» Activity: If a line in the entries below includes "acelera", show that line.

Stored data:
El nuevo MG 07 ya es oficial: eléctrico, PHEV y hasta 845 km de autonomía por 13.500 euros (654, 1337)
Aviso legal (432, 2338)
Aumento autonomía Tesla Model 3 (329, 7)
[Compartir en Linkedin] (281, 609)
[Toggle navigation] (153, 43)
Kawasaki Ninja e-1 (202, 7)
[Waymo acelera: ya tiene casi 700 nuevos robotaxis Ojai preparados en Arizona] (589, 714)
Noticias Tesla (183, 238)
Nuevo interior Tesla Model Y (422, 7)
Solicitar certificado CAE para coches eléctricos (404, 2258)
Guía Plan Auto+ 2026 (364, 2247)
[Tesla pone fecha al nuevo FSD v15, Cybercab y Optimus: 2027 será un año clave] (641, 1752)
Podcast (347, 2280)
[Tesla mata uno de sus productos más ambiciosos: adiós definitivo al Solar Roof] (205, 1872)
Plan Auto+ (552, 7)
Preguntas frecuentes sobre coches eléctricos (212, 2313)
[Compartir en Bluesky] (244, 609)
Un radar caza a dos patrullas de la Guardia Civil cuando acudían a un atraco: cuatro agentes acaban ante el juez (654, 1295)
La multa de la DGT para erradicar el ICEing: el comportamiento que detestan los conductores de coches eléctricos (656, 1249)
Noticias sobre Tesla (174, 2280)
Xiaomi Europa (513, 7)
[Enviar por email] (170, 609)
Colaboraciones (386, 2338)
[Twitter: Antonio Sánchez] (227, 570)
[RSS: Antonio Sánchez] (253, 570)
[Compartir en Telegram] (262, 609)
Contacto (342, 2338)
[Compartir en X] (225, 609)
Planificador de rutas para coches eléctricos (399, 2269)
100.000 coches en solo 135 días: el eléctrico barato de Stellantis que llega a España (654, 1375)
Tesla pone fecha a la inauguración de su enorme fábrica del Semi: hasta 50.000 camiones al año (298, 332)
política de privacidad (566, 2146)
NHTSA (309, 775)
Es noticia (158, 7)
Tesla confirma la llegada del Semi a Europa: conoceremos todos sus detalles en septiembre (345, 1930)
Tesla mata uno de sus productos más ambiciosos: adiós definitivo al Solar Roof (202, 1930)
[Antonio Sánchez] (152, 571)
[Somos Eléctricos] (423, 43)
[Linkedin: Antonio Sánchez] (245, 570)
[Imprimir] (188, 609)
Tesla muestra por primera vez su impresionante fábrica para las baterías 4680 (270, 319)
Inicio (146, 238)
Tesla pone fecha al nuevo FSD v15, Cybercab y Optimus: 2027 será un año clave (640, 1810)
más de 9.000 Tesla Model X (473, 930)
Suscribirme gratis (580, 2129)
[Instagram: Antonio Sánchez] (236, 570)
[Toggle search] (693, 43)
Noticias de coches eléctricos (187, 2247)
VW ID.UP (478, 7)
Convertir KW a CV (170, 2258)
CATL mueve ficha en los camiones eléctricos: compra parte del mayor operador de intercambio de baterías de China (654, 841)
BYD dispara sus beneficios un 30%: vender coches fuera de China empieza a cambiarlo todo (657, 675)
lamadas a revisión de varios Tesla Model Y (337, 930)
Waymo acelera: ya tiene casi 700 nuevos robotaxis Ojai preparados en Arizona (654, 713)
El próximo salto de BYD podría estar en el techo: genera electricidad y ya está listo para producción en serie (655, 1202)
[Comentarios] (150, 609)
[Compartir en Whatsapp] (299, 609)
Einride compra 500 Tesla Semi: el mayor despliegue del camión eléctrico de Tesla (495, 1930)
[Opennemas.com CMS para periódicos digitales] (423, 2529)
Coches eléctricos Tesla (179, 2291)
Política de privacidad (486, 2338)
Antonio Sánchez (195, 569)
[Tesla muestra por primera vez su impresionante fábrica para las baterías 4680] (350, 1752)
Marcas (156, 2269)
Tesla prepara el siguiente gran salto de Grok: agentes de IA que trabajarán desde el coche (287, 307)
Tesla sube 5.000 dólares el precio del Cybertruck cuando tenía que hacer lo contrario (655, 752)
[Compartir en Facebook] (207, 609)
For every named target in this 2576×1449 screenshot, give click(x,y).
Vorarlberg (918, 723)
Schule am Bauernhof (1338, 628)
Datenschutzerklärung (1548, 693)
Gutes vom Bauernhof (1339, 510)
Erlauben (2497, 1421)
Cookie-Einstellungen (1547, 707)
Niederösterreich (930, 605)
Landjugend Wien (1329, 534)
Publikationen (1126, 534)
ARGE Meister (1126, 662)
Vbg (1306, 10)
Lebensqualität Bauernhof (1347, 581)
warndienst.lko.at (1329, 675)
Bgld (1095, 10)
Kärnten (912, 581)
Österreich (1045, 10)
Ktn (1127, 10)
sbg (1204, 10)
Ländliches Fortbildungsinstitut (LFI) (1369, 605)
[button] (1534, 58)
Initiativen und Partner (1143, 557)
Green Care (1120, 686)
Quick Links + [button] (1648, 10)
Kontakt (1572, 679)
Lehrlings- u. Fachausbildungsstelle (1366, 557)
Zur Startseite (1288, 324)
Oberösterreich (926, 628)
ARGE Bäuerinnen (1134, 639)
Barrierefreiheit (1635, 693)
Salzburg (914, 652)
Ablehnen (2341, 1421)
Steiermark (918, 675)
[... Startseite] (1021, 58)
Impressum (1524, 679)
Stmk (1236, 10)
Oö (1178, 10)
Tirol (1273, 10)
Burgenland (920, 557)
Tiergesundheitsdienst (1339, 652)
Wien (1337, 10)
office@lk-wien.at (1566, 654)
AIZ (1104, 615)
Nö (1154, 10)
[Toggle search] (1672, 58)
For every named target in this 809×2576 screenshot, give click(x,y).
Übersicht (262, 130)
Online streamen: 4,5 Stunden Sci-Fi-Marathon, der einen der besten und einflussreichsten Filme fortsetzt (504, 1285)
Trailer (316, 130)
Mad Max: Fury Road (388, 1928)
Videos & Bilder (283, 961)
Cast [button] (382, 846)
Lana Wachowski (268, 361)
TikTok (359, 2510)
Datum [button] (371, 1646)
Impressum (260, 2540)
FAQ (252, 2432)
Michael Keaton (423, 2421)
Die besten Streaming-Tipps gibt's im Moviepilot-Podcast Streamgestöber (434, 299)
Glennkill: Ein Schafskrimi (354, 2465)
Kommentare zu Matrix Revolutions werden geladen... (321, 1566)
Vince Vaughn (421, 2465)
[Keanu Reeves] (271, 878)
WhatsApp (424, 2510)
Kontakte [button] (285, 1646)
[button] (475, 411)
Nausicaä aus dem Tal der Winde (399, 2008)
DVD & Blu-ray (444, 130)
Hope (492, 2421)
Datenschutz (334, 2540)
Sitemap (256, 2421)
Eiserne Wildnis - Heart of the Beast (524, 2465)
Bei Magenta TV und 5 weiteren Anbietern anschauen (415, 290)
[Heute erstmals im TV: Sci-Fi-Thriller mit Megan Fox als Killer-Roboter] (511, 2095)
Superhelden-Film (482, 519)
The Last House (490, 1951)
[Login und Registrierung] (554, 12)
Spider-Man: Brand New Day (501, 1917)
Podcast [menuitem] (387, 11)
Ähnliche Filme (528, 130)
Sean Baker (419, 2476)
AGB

» Answer to this exercise:
[Waymo acelera: ya tiene casi 700 nuevos robotaxis Ojai preparados en Arizona] (589, 714)
Waymo acelera: ya tiene casi 700 nuevos robotaxis Ojai preparados en Arizona (654, 713)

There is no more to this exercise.